• [Provided records]
---+---
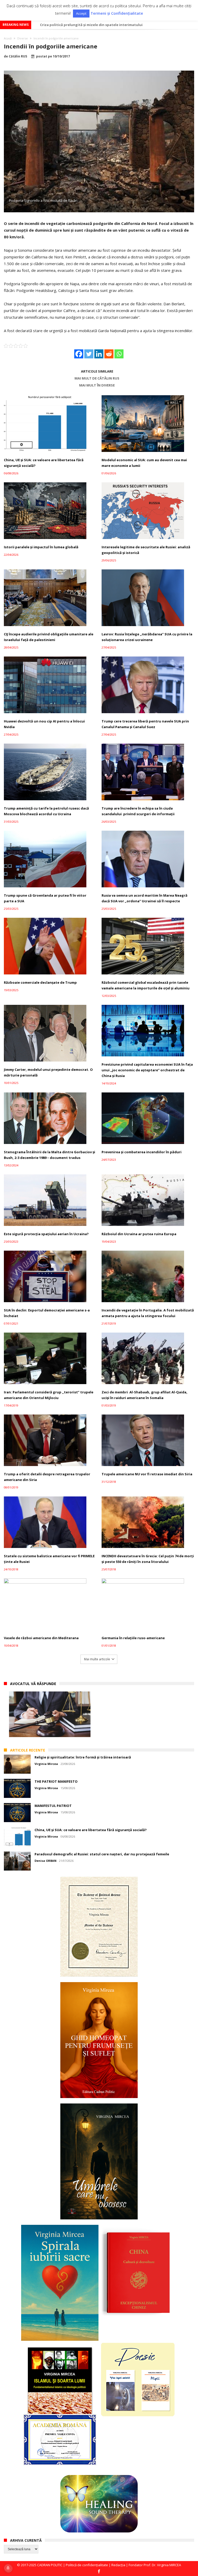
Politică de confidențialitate (87, 2565)
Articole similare (97, 371)
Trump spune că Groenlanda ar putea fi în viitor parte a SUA (45, 898)
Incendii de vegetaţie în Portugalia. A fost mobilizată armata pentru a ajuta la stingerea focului (148, 1313)
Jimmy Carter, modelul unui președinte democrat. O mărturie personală (48, 1072)
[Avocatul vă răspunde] (49, 1714)
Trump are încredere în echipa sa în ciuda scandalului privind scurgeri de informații (138, 811)
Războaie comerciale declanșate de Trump (40, 982)
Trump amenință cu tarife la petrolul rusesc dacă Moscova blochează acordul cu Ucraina (46, 811)
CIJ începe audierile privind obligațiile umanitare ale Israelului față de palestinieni (48, 637)
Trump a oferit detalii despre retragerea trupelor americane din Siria (47, 1477)
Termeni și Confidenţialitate (116, 13)
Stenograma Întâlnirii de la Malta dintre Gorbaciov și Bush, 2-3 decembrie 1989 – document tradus (49, 1155)
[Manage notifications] (8, 2568)
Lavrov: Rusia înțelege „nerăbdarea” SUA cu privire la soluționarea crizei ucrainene (147, 637)
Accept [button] (81, 13)
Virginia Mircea (46, 1764)
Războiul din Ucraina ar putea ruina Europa (139, 1234)
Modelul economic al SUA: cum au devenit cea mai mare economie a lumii (102, 24)
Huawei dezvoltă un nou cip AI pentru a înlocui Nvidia (44, 724)
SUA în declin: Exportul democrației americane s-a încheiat (47, 1313)
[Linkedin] (98, 353)
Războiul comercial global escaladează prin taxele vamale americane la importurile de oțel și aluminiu (145, 985)
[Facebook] (78, 353)
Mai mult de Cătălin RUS (97, 378)
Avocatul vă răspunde (33, 1683)
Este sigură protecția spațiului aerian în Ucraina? (46, 1234)
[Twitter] (88, 353)
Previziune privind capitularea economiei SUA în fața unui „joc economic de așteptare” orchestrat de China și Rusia (147, 1070)
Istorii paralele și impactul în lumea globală (41, 547)
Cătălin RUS (18, 56)
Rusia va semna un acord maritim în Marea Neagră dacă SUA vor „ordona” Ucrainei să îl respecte (144, 898)
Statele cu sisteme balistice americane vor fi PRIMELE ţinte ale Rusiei (49, 1559)
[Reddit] (108, 353)
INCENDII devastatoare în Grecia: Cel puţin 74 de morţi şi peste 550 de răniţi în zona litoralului (148, 1559)
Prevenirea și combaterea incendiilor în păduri (142, 1152)
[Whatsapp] (118, 353)
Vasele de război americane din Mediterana (41, 1638)
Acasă (8, 38)
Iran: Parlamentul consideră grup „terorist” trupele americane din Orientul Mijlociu (48, 1395)
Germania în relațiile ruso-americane (133, 1638)
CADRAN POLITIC (49, 2565)
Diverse (22, 38)
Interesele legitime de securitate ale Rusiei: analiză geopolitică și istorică (146, 550)
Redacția (118, 2565)
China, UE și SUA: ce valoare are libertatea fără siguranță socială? (44, 463)
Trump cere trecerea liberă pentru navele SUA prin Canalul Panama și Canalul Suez (145, 724)
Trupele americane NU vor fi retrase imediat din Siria (147, 1474)
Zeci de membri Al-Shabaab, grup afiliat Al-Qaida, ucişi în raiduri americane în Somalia (144, 1395)
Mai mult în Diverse (97, 385)
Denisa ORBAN (45, 1861)
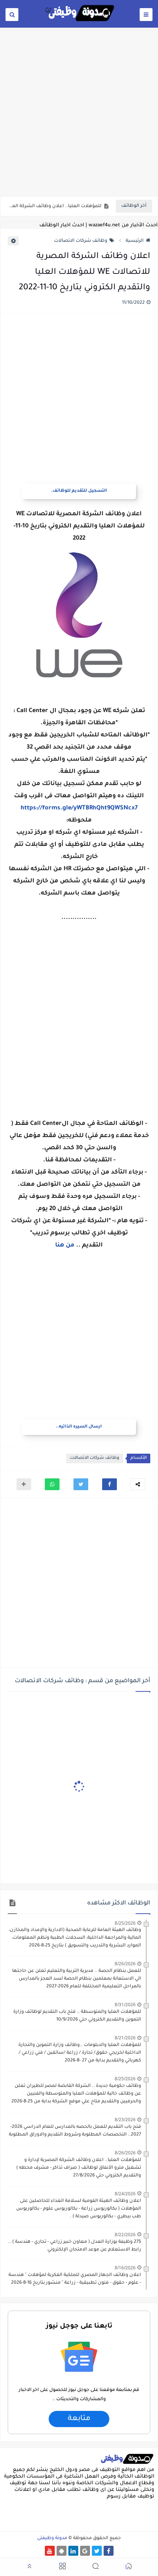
---+---
• [Task] Only lines that include "Siria" are counted here. Give their number for the records above and add nothing.

• [Solution for this task] 2